### What is required
An exact reproduction of all entries is required.

◆ ◆ ◆ ◆

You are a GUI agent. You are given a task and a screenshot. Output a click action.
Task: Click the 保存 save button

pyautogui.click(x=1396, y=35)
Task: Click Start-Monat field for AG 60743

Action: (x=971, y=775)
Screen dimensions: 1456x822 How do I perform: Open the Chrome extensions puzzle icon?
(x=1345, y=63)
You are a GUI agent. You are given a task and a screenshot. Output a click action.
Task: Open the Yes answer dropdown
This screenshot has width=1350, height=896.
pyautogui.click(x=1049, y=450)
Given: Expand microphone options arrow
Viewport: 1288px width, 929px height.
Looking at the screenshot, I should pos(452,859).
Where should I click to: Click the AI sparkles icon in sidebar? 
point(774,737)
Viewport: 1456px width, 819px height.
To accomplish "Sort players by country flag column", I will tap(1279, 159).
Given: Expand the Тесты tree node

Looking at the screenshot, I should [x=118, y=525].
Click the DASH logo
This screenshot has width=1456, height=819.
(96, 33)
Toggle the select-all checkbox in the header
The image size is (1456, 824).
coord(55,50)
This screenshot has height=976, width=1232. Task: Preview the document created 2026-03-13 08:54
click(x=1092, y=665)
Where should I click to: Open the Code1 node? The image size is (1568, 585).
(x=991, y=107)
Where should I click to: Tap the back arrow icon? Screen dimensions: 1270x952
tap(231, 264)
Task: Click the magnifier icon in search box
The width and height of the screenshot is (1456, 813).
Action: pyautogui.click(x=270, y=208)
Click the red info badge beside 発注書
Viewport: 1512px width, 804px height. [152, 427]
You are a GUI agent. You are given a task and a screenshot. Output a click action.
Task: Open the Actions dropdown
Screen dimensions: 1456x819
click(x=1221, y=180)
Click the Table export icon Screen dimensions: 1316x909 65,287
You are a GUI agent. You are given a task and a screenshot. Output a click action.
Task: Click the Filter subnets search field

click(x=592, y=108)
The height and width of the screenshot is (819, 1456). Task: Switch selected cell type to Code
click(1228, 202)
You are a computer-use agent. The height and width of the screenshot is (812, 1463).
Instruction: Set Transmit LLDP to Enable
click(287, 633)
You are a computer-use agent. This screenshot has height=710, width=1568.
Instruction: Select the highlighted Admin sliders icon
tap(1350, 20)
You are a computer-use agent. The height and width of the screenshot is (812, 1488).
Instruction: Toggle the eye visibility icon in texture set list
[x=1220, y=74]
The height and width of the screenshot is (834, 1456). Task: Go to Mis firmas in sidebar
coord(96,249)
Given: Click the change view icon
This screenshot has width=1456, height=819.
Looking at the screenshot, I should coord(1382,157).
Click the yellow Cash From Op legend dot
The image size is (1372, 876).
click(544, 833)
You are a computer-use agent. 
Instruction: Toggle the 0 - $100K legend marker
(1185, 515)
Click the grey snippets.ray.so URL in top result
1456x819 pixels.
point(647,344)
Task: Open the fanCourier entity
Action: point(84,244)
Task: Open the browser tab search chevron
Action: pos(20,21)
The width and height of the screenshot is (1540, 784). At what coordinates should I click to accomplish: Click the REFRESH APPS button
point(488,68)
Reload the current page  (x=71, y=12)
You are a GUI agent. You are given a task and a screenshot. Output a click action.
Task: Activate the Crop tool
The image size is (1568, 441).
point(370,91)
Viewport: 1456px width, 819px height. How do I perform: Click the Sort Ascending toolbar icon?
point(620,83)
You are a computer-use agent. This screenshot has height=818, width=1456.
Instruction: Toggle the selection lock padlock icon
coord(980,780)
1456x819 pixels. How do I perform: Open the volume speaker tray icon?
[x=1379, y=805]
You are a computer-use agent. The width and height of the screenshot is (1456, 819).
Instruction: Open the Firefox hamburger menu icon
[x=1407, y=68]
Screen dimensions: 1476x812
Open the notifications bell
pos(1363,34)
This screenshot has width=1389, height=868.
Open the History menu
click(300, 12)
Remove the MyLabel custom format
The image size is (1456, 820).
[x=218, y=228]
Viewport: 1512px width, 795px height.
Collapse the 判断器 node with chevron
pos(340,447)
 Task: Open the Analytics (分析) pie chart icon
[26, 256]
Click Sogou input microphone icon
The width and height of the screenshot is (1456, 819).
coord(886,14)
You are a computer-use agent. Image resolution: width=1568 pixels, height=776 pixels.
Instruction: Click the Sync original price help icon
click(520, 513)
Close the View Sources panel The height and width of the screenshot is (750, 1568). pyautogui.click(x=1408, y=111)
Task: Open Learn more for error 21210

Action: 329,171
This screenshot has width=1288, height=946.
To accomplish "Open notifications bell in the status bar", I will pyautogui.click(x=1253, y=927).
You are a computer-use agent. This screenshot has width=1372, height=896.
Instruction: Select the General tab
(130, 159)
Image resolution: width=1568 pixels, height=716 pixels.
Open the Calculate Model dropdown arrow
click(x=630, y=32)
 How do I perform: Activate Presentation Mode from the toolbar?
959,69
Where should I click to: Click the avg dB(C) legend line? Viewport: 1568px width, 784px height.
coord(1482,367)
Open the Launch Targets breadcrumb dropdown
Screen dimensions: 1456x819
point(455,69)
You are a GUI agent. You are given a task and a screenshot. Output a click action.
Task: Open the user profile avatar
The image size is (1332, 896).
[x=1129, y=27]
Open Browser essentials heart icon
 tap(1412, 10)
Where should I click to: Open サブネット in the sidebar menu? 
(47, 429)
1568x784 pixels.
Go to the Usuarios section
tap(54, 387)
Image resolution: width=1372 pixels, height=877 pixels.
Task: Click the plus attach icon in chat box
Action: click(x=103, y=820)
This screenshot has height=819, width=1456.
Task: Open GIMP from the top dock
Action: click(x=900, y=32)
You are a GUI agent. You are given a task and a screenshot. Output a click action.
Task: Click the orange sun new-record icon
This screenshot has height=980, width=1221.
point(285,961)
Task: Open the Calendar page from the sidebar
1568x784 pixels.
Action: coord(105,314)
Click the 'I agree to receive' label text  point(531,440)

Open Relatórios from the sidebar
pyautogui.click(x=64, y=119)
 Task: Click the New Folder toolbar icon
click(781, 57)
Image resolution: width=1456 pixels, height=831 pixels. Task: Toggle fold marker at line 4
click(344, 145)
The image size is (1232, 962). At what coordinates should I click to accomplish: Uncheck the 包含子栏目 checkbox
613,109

◆ ◆ ◆ ◆

### Solution to this exercise
You are a GUI agent. You are given a task and a screenshot. Output a click action.
Task: Click the 保存 save button

pyautogui.click(x=1396, y=35)
Task: Click Start-Monat field for AG 60743

Action: (x=971, y=775)
Screen dimensions: 1456x822 How do I perform: Open the Chrome extensions puzzle icon?
(x=1345, y=63)
You are a GUI agent. You are given a task and a screenshot. Output a click action.
Task: Open the Yes answer dropdown
This screenshot has width=1350, height=896.
pyautogui.click(x=1049, y=450)
Given: Expand microphone options arrow
Viewport: 1288px width, 929px height.
Looking at the screenshot, I should pos(452,859).
Where should I click to: Click the AI sparkles icon in sidebar? 
point(774,737)
Viewport: 1456px width, 819px height.
To accomplish "Sort players by country flag column", I will tap(1279, 159).
Given: Expand the Тесты tree node

Looking at the screenshot, I should [x=118, y=525].
Click the DASH logo
This screenshot has width=1456, height=819.
(96, 33)
Toggle the select-all checkbox in the header
The image size is (1456, 824).
coord(55,50)
This screenshot has height=976, width=1232. Task: Preview the document created 2026-03-13 08:54
click(x=1092, y=665)
Where should I click to: Open the Code1 node? The image size is (1568, 585).
(x=991, y=107)
Where should I click to: Tap the back arrow icon? Screen dimensions: 1270x952
tap(231, 264)
Task: Click the magnifier icon in search box
The width and height of the screenshot is (1456, 813).
Action: pyautogui.click(x=270, y=208)
Click the red info badge beside 発注書
Viewport: 1512px width, 804px height. [152, 427]
You are a GUI agent. You are given a task and a screenshot. Output a click action.
Task: Open the Actions dropdown
Screen dimensions: 1456x819
click(x=1221, y=180)
Click the Table export icon Screen dimensions: 1316x909 65,287
You are a GUI agent. You are given a task and a screenshot. Output a click action.
Task: Click the Filter subnets search field

click(x=592, y=108)
The height and width of the screenshot is (819, 1456). Task: Switch selected cell type to Code
click(1228, 202)
You are a computer-use agent. The height and width of the screenshot is (812, 1463).
Instruction: Set Transmit LLDP to Enable
click(287, 633)
You are a computer-use agent. This screenshot has height=710, width=1568.
Instruction: Select the highlighted Admin sliders icon
tap(1350, 20)
You are a computer-use agent. The height and width of the screenshot is (812, 1488).
Instruction: Toggle the eye visibility icon in texture set list
[x=1220, y=74]
The height and width of the screenshot is (834, 1456). Task: Go to Mis firmas in sidebar
coord(96,249)
Given: Click the change view icon
This screenshot has width=1456, height=819.
Looking at the screenshot, I should coord(1382,157).
Click the yellow Cash From Op legend dot
The image size is (1372, 876).
click(544, 833)
You are a computer-use agent. 
Instruction: Toggle the 0 - $100K legend marker
(1185, 515)
Click the grey snippets.ray.so URL in top result
1456x819 pixels.
point(647,344)
Task: Open the fanCourier entity
Action: point(84,244)
Task: Open the browser tab search chevron
Action: pos(20,21)
The width and height of the screenshot is (1540, 784). At what coordinates should I click to accomplish: Click the REFRESH APPS button
point(488,68)
Reload the current page  (x=71, y=12)
You are a GUI agent. You are given a task and a screenshot. Output a click action.
Task: Activate the Crop tool
The image size is (1568, 441).
point(370,91)
Viewport: 1456px width, 819px height. How do I perform: Click the Sort Ascending toolbar icon?
point(620,83)
You are a computer-use agent. This screenshot has height=818, width=1456.
Instruction: Toggle the selection lock padlock icon
coord(980,780)
1456x819 pixels. How do I perform: Open the volume speaker tray icon?
[x=1379, y=805]
You are a computer-use agent. The width and height of the screenshot is (1456, 819).
Instruction: Open the Firefox hamburger menu icon
[x=1407, y=68]
Screen dimensions: 1476x812
Open the notifications bell
pos(1363,34)
This screenshot has width=1389, height=868.
Open the History menu
click(300, 12)
Remove the MyLabel custom format
The image size is (1456, 820).
[x=218, y=228]
Viewport: 1512px width, 795px height.
Collapse the 判断器 node with chevron
pos(340,447)
 Task: Open the Analytics (分析) pie chart icon
[26, 256]
Click Sogou input microphone icon
The width and height of the screenshot is (1456, 819).
coord(886,14)
You are a computer-use agent. Image resolution: width=1568 pixels, height=776 pixels.
Instruction: Click the Sync original price help icon
click(520, 513)
Close the View Sources panel The height and width of the screenshot is (750, 1568). pyautogui.click(x=1408, y=111)
Task: Open Learn more for error 21210

Action: 329,171
This screenshot has width=1288, height=946.
To accomplish "Open notifications bell in the status bar", I will pyautogui.click(x=1253, y=927).
You are a computer-use agent. This screenshot has width=1372, height=896.
Instruction: Select the General tab
(130, 159)
Image resolution: width=1568 pixels, height=716 pixels.
Open the Calculate Model dropdown arrow
click(x=630, y=32)
 How do I perform: Activate Presentation Mode from the toolbar?
959,69
Where should I click to: Click the avg dB(C) legend line? Viewport: 1568px width, 784px height.
coord(1482,367)
Open the Launch Targets breadcrumb dropdown
Screen dimensions: 1456x819
point(455,69)
You are a GUI agent. You are given a task and a screenshot. Output a click action.
Task: Open the user profile avatar
The image size is (1332, 896).
[x=1129, y=27]
Open Browser essentials heart icon
 tap(1412, 10)
Where should I click to: Open サブネット in the sidebar menu? 
(47, 429)
1568x784 pixels.
Go to the Usuarios section
tap(54, 387)
Image resolution: width=1372 pixels, height=877 pixels.
Task: Click the plus attach icon in chat box
Action: click(x=103, y=820)
This screenshot has height=819, width=1456.
Task: Open GIMP from the top dock
Action: click(x=900, y=32)
You are a GUI agent. You are given a task and a screenshot. Output a click action.
Task: Click the orange sun new-record icon
This screenshot has height=980, width=1221.
point(285,961)
Task: Open the Calendar page from the sidebar
1568x784 pixels.
Action: coord(105,314)
Click the 'I agree to receive' label text  point(531,440)

Open Relatórios from the sidebar
pyautogui.click(x=64, y=119)
 Task: Click the New Folder toolbar icon
click(781, 57)
Image resolution: width=1456 pixels, height=831 pixels. Task: Toggle fold marker at line 4
click(344, 145)
The image size is (1232, 962). At what coordinates should I click to accomplish: Uncheck the 包含子栏目 checkbox
613,109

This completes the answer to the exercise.